▸ **Exercise inputs**:
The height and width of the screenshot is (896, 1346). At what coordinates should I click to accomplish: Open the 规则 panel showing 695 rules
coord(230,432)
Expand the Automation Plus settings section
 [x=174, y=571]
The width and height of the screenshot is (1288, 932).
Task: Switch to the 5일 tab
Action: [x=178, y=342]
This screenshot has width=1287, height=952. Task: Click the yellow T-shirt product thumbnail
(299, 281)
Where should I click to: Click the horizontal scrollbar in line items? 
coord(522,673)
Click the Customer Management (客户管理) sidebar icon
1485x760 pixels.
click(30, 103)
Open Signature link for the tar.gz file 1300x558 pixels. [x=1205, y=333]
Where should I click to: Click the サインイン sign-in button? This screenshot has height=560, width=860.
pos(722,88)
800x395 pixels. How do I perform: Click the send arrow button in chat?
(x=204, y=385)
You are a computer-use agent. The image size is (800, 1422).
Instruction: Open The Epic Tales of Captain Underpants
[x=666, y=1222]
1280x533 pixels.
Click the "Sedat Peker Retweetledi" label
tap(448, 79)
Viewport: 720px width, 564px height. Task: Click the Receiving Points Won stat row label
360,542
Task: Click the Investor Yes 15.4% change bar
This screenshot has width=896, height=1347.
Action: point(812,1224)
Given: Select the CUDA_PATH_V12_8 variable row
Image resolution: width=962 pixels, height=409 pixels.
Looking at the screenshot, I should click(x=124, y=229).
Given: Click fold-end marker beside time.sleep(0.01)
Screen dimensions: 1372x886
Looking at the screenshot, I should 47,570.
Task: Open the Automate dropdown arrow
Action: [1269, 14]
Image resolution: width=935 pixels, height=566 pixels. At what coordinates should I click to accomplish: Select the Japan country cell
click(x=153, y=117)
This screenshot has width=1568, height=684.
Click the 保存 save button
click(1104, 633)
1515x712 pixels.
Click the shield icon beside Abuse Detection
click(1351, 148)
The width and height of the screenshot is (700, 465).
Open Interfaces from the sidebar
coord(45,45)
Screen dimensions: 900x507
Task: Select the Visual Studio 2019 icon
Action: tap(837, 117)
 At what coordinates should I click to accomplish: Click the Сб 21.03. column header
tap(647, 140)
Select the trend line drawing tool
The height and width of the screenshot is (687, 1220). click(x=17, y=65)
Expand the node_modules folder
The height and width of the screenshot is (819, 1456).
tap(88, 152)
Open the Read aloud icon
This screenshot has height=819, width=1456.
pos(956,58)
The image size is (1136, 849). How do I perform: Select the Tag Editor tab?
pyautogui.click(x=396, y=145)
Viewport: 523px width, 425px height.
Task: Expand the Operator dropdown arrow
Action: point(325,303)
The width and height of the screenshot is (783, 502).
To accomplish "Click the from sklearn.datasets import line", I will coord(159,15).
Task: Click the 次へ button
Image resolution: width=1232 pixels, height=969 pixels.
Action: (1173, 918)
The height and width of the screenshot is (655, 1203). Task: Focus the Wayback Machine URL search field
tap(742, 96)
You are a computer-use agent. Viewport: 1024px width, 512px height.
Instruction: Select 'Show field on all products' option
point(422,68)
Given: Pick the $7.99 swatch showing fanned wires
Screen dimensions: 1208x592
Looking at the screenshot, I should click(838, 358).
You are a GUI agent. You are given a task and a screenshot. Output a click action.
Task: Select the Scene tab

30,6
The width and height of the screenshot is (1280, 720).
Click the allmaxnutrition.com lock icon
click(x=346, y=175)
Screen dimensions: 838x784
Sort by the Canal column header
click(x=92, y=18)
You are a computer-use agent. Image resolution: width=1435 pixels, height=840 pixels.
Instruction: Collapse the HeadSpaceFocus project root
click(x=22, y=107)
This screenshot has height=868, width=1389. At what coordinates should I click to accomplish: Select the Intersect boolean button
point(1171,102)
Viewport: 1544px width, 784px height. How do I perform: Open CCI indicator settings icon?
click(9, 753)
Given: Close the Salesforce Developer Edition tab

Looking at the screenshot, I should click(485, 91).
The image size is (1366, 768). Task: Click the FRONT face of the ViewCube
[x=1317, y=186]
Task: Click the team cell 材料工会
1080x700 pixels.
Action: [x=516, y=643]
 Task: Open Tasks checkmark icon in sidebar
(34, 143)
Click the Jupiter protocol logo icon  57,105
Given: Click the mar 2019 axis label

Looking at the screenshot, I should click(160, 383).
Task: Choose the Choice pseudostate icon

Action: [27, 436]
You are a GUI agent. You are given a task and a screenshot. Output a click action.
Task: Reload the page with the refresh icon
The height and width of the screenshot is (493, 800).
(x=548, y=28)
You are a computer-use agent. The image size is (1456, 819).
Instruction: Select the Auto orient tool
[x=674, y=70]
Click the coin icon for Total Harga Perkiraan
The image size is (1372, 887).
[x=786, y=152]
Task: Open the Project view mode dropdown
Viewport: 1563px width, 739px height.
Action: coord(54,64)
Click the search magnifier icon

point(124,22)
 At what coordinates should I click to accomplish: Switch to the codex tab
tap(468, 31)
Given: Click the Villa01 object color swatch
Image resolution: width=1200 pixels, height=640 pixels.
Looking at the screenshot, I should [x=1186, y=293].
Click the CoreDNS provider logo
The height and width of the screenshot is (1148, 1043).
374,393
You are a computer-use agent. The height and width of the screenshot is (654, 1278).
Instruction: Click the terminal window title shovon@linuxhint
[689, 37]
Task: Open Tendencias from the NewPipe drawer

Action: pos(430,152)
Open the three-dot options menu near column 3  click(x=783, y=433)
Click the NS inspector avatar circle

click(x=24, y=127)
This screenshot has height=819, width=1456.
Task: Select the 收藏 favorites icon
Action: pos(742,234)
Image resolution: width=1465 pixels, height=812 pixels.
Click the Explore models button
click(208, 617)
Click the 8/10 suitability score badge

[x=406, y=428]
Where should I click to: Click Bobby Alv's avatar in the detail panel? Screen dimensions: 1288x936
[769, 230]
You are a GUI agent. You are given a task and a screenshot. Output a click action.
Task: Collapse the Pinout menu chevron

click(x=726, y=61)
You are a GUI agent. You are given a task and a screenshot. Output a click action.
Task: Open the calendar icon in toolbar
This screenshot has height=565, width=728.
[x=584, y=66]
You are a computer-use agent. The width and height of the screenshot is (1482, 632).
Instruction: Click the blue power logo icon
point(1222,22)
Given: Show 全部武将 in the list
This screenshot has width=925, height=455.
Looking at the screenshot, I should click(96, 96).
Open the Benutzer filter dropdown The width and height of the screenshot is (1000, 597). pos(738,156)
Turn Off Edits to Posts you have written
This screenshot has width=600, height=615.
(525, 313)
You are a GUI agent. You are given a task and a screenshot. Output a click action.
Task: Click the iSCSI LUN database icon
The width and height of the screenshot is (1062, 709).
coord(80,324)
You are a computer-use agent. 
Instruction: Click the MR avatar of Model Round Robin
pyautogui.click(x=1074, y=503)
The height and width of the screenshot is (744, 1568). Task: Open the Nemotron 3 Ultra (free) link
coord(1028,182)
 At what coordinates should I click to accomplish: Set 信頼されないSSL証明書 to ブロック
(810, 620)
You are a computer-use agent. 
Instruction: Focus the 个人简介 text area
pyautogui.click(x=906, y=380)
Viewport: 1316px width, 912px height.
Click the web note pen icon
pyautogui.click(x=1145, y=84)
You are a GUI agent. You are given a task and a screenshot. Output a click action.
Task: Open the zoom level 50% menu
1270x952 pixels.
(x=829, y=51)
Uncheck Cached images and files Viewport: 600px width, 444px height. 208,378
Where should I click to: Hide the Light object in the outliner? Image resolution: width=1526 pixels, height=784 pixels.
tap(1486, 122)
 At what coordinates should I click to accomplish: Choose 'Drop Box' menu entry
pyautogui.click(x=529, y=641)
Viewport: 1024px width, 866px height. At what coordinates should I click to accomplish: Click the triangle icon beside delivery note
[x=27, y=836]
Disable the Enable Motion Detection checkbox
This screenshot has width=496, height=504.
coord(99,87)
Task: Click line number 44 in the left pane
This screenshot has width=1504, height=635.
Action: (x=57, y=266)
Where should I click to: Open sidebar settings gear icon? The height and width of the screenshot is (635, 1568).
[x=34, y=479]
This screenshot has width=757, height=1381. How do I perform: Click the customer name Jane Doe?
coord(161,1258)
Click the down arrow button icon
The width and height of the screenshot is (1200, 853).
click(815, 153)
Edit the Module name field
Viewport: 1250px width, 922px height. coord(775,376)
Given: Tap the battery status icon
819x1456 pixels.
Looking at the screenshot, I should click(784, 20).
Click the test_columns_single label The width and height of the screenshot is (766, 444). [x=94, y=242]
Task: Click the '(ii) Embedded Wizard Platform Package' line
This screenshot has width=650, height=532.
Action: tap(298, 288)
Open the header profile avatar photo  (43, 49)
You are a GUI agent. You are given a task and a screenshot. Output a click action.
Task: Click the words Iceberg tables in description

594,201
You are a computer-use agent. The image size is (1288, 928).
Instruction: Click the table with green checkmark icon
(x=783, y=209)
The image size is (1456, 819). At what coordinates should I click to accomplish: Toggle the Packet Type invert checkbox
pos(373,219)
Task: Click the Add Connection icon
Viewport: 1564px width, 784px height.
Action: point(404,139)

▸ **Job**: Reproduce verbatim the stretch of entries from the line containing "You are a computer-use agent. Image" through the line containing "Click the Jupiter", including both of those lines.

▸ **Task solution**:
You are a computer-use agent. Image resolution: width=1435 pixels, height=840 pixels.
Instruction: Collapse the HeadSpaceFocus project root
click(x=22, y=107)
This screenshot has height=868, width=1389. At what coordinates should I click to accomplish: Select the Intersect boolean button
point(1171,102)
Viewport: 1544px width, 784px height. How do I perform: Open CCI indicator settings icon?
click(9, 753)
Given: Close the Salesforce Developer Edition tab

Looking at the screenshot, I should click(485, 91).
The image size is (1366, 768). Task: Click the FRONT face of the ViewCube
[x=1317, y=186]
Task: Click the team cell 材料工会
1080x700 pixels.
Action: [x=516, y=643]
 Task: Open Tasks checkmark icon in sidebar
(34, 143)
Click the Jupiter protocol logo icon  57,105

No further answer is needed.